---------- Extracted data

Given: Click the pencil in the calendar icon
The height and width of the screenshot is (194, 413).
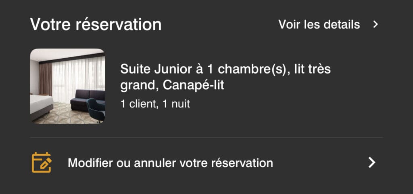Looking at the screenshot, I should (x=45, y=165).
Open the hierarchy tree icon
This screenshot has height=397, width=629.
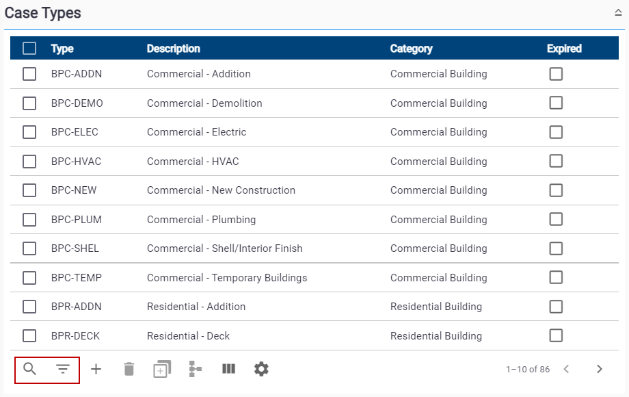[196, 370]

--------------------

Task prompt - Filter the data down to the lines that contain the string "icon", and copy them.

Response below -
Given: Click the pencil in the calendar icon
Open the hierarchy tree icon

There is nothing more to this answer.